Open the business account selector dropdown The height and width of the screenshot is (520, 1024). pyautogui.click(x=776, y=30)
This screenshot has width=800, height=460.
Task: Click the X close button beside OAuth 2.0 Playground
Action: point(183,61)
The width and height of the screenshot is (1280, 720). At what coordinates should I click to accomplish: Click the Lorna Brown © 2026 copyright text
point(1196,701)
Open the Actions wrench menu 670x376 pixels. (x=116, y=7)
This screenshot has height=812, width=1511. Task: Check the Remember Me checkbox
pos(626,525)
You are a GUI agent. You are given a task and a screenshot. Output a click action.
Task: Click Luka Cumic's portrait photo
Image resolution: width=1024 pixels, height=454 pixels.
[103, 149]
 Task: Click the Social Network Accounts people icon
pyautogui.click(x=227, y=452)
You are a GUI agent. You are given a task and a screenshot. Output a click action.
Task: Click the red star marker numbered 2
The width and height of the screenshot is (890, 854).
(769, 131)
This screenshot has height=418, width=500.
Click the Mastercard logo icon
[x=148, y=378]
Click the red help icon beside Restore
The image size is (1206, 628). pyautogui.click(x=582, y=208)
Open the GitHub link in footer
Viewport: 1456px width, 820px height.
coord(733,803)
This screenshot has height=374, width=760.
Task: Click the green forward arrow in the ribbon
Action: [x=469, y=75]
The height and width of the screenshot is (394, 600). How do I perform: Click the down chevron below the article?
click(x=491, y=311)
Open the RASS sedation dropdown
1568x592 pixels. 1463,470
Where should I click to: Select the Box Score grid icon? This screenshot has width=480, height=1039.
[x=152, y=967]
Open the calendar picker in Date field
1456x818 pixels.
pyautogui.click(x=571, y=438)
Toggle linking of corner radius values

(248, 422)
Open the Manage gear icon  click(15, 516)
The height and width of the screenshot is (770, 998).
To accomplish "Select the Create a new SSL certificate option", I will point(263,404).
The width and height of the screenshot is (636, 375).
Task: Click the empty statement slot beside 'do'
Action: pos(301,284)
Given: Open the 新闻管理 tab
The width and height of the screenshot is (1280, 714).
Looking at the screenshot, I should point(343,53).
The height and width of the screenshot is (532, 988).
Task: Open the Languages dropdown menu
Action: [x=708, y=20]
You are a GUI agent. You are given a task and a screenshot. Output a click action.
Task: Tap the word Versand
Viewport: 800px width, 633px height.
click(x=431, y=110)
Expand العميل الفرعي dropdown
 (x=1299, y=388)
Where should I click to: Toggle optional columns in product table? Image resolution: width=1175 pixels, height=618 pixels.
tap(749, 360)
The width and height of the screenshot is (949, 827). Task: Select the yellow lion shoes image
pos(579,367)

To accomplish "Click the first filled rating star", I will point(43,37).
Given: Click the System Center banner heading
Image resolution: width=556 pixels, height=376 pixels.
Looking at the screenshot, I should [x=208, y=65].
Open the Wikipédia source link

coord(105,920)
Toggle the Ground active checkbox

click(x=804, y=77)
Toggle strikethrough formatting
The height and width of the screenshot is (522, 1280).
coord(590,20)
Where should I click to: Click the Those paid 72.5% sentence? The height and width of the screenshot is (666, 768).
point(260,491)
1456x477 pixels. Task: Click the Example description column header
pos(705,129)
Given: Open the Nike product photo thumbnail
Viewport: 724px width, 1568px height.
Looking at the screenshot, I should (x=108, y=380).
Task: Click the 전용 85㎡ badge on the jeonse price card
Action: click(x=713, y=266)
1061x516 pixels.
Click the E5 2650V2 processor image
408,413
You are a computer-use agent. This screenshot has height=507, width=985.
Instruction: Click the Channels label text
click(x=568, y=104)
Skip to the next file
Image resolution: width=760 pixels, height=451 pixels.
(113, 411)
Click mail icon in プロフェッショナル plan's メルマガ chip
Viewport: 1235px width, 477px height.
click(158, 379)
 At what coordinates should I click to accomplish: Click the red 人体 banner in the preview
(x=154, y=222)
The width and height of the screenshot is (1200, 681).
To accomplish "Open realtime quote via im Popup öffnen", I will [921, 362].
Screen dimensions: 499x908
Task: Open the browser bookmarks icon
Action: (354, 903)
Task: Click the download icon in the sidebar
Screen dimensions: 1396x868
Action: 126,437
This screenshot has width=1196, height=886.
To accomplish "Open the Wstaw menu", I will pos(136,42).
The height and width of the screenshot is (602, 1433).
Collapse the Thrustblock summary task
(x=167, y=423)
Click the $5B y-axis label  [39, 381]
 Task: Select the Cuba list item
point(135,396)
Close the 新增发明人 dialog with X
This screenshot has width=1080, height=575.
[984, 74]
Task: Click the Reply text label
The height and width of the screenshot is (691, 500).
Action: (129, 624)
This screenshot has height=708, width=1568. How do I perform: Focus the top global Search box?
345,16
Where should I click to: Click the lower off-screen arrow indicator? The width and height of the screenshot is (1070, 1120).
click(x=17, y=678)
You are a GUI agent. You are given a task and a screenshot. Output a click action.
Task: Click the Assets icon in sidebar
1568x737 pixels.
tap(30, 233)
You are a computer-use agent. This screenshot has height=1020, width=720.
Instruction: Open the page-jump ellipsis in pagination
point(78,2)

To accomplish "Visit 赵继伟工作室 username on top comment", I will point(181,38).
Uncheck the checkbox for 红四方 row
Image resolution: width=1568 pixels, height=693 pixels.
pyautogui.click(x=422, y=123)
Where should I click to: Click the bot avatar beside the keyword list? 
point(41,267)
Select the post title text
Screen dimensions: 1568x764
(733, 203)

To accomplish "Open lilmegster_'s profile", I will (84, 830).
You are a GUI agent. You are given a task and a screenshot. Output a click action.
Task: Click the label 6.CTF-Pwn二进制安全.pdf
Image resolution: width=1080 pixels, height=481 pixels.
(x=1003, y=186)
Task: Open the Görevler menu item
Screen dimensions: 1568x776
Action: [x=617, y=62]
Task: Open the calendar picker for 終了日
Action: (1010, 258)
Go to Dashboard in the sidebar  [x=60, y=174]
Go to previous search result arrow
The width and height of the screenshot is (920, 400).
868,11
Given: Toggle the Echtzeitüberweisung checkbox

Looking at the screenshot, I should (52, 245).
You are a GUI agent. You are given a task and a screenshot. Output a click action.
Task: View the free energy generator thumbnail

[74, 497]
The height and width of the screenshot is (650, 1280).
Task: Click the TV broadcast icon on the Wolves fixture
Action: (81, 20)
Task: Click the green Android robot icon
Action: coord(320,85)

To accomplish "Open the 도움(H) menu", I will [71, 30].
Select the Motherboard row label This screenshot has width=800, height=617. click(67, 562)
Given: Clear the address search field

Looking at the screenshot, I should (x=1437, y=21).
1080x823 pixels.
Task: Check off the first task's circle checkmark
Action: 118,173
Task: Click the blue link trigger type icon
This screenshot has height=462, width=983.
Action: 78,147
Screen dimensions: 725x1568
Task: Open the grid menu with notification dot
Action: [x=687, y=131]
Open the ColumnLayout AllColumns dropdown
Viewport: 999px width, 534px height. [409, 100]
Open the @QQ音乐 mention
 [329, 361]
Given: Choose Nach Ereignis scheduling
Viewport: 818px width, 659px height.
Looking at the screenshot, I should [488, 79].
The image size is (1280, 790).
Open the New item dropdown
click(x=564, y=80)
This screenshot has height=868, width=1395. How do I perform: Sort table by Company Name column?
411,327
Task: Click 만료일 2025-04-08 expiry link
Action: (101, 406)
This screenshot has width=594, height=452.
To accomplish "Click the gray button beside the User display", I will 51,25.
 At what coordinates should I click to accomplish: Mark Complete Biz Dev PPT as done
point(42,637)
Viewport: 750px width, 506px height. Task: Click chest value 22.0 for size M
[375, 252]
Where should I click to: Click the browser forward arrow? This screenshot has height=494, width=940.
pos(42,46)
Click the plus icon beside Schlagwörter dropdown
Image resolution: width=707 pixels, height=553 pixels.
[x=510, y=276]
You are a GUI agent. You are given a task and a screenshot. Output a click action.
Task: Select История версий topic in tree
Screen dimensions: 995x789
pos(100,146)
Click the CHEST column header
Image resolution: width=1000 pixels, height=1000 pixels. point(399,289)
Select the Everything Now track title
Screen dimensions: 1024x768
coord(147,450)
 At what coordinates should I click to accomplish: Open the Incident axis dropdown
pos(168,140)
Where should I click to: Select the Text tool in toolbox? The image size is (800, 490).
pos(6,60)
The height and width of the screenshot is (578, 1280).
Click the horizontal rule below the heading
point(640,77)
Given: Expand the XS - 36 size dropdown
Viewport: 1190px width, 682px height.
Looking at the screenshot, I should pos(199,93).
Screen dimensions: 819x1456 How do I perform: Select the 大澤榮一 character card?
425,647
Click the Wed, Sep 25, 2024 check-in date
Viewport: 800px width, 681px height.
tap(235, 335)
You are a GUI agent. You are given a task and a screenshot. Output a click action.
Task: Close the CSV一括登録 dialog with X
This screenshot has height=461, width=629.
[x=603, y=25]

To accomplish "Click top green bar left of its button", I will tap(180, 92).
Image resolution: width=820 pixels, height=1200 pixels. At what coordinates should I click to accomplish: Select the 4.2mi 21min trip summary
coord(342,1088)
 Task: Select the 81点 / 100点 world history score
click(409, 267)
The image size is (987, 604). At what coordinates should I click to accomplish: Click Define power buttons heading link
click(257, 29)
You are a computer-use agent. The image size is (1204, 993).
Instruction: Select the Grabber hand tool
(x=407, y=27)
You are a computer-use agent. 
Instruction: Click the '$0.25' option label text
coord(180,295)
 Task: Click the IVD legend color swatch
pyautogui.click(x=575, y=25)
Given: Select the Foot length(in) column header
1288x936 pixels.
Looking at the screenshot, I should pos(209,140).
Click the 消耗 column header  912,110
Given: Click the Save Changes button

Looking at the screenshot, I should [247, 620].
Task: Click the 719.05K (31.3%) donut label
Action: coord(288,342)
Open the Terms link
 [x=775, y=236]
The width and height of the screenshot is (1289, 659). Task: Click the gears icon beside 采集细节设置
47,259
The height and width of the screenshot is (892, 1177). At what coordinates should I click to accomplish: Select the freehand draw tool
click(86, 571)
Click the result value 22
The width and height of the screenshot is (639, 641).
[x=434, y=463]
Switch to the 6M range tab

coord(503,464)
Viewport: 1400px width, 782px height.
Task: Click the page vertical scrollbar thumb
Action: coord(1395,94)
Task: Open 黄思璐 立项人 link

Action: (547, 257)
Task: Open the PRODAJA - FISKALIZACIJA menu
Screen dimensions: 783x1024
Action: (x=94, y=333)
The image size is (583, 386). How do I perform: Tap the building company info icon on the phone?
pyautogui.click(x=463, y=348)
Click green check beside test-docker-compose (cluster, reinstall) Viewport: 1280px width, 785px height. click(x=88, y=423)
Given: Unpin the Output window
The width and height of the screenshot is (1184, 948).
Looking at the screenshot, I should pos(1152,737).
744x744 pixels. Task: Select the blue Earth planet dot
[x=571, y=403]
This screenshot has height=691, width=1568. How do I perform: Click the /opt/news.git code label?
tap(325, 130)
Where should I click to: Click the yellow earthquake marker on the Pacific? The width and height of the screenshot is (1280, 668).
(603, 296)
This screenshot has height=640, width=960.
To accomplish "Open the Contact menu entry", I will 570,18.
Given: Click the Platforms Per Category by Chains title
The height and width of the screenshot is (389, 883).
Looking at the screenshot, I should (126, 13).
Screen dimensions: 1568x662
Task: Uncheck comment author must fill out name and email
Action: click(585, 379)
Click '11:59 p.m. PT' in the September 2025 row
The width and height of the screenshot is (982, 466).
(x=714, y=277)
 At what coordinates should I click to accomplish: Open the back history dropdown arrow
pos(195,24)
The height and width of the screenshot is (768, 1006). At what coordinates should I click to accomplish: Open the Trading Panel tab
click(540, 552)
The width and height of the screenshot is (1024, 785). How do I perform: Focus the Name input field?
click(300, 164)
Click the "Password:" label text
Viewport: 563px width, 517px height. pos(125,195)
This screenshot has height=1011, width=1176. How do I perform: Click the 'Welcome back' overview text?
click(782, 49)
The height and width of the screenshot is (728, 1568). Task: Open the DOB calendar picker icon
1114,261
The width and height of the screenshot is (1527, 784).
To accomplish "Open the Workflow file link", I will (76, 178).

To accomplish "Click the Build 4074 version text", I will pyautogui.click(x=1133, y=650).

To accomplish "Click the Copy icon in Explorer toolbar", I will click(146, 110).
──────────────────────────────
• _EXERCISE DETAILS_: Across the data, pull every line containing the string "sidebar".

• _ANSWER BOX_:
Task: Click the download icon in the sidebar
Task: Click the Assets icon in sidebar
Go to Dashboard in the sidebar  [x=60, y=174]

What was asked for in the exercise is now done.